Synthesis and characterization of pre-activated thiolated chitosan nanoparticles for oral delivery of octreotide

Abstract

The study was designed to develop a nano-based delivery system for oral delivery of octreotide (OT), a peptide drug. The preactivated thiolated chitosan (PTCS) nanoparticles loaded with OT were successfully developed and characterized in vitro and in vivo. Chitosan (CS) was modified to thiolated chitosan (TCS) and preactivated thiolated chitosan (PTCS) by attaching thioglycolic acid and mercaptonicotinic acid to CS. The OT was encapsulated during NPs production, via ionic gelation technique. The PTCS-NPs had a mean size of 277 ± 19 nm, a zeta potential of +28.2 ± 3 mV with 0.2 PDI and a high payload of OT (89 ± 6%). The mucoadhesive properties of PTCS-NPs were 3- and 16-fold increased as compared to corresponding TCS and CS-NPs respectively.
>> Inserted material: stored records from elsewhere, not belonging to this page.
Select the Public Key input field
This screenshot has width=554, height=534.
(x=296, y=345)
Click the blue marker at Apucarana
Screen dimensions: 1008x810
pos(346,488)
The sustained release of OT from PTCS-NPs over 24 h was observed with non-Fickian release kinetics. The improvement in relative oral bioavailability showed more than 4-fold improvement in elimination half-life, a ~3.4-fold enhancement in Cmax and 7.2-fold enhanced AUC(0-t) as compared to OT solution. Thus the results suggested the success of PTCS-NPs a potential oral delivery system for macromolecules due to the improved mucosal residence time, sustained release and facilitated transport via intestinal tight junctions.